The board as a team: it takes the right framework; Directors arrive alone and leave alone, yet somehow need to make a great deal happen when they are together. To elevate performance, teamwork is essential.

AuthorRosen, Rich
PositionHEIDRICK & STRUGGLES GOVERNANCE LETTER

BOARDS TODAY face a performance imperative that was hard to imagine even as recently as a few years ago. The increased scrutiny, the growing complexity of business and ethical issues faced, and the need to strike the right balance between mentoring and monitoring can strain the capacity of even the best boards.

Certainly, most boards have laid the foundation for greater effectiveness. As a result of the corporate governance movement of the past dozen years, they have taken on more independent directors, established the requisite committees with the appropriate charters, and instituted annual performance reviews to ensure compliance. But as directors return to their traditional role as sounding boards for strategy while continuing to grapple with compliance issues, they will need to look and behave more like high-performance teams if they are to achieve the level of excellence required in today's demanding environment.
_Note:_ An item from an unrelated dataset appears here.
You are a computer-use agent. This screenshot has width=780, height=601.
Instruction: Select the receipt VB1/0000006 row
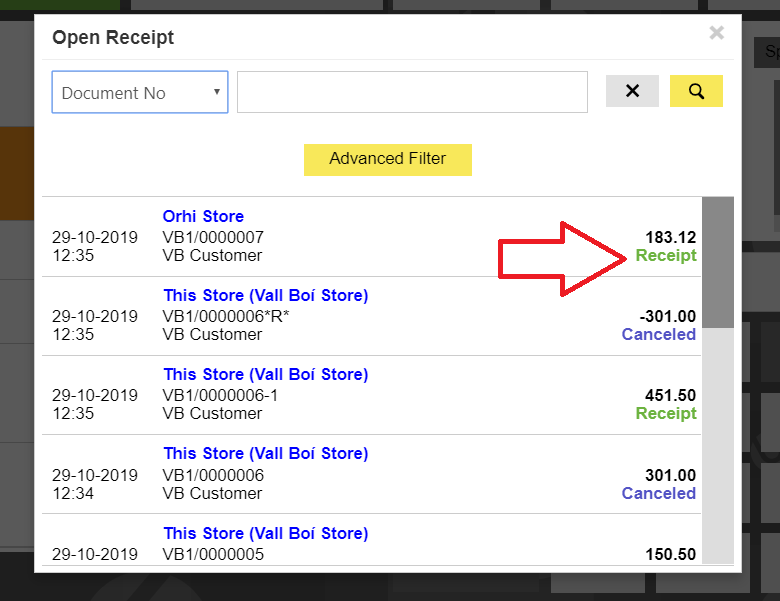point(213,475)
That doesn't mean boards should emulate top executive teams in terms of teamwork. It's simply not possible or required. The best executive teams achieve extraordinary levels of teamwork through carefully meshed interdependent parts, a few stars, many role players, and experience working together daily--making decisions, executing strategy, and leading large numbers of people. Board members, all of them accomplished "stars" in their own right, come from highly diverse backgrounds without the common culture, consistent leadership, and time spent together that help management teams jell. Board members don't lead others. They are not executers--they are thinkers. They don't have their own organizational resources supporting their role on the board. They are responsible to shareholders but can't drive results. Other than replacing and motivating the CEO, their opportunity for impact is limited to the four to eight times a year when they meet. They arrive alone and leave alone, and somehow need to make a great deal happen when they are together.
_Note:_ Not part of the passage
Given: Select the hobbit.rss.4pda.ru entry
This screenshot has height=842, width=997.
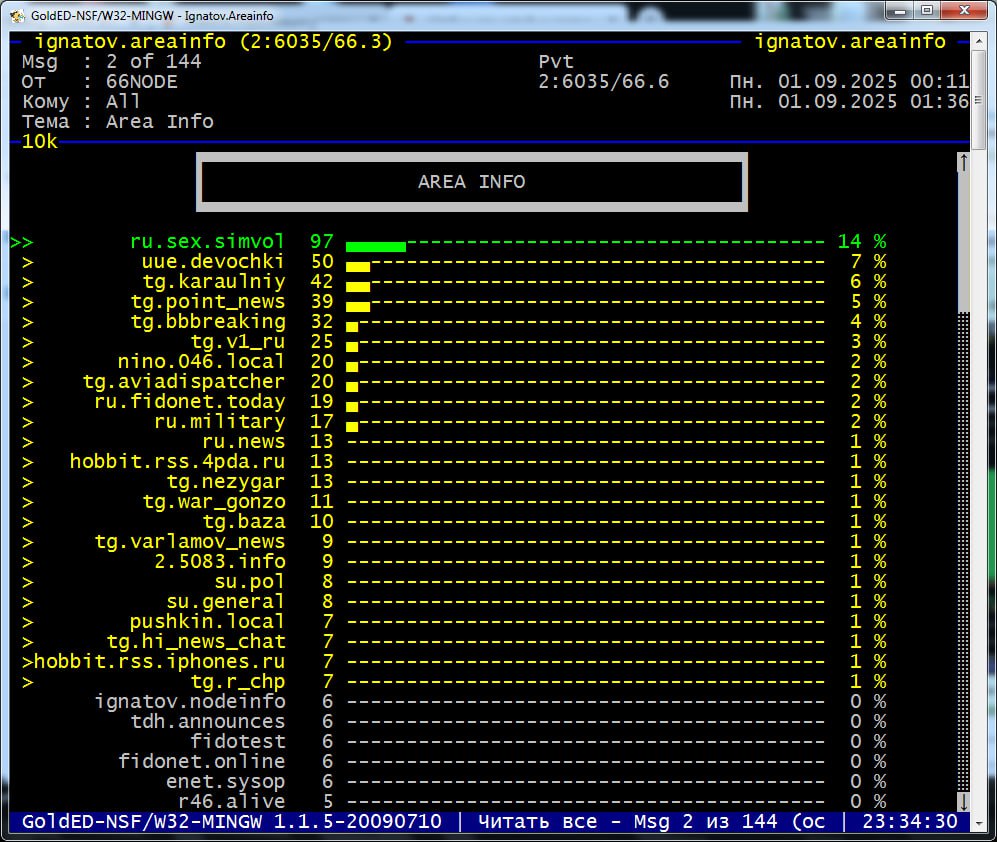Looking at the screenshot, I should 177,462.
Yet because the window of opportunity to make a difference is so narrow, it is all the more important that boards find the most effective way to tap into the collective experience, insights, and intellect of their members. A poor meeting can't be rectified until the next one; two bad meetings and nearly a half-year of impact is lost. If boards are to avoid such lackluster results and, more positively, fully leverage their expertise to produce superior corporate performance, teamwork is essential. Like the first U.S. Olympic Dream Team in men's basketball--a collection of virtuosos who, for the brief time they played together, melded their uniformly all-star level skills to perfection--boards can achieve a degree of teamwork that can dramatically elevate their performance.

A framework for board teamwork

Exhortations to greater teamwork can make for stirring moments but, as most leaders know, teamwork must be consciously sought and systematically created. Boards can create the requisite board-specific teamwork through careful attention to four areas:

* Board composition -- get the right team members.
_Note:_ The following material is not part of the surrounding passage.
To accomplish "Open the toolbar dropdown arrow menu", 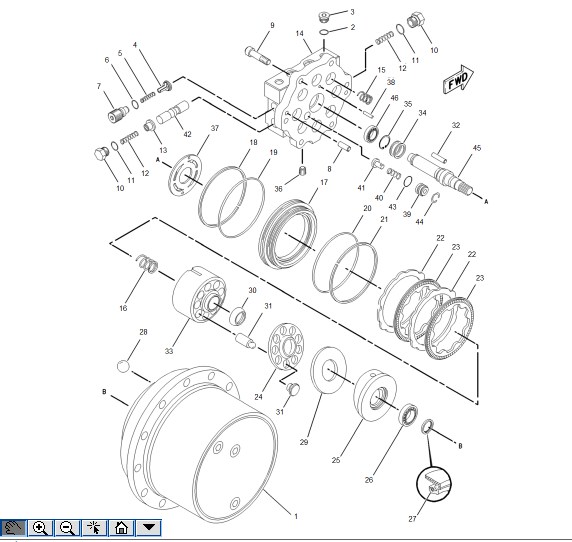I will (x=148, y=528).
* Agenda-shaping -- get the board talking about the right things.

* Board interaction -- get them talking in the right way.

* Individual performance -- help them work in the best possible way.

The vehicle for evaluating and improving performance in each of these four critical areas already exists--the annual board review. Unfortunately, in our experience, board reviews are often perfunctory and lack the richness of detail, insight, and feedback required to produce real change.

Instead of undertaking this yearly exercise to "check the boxes," boards should use it to review their overall effectiveness, their composition, board dynamics, and the development of individual members.

These more comprehensive reviews should then be followed by team development discussions...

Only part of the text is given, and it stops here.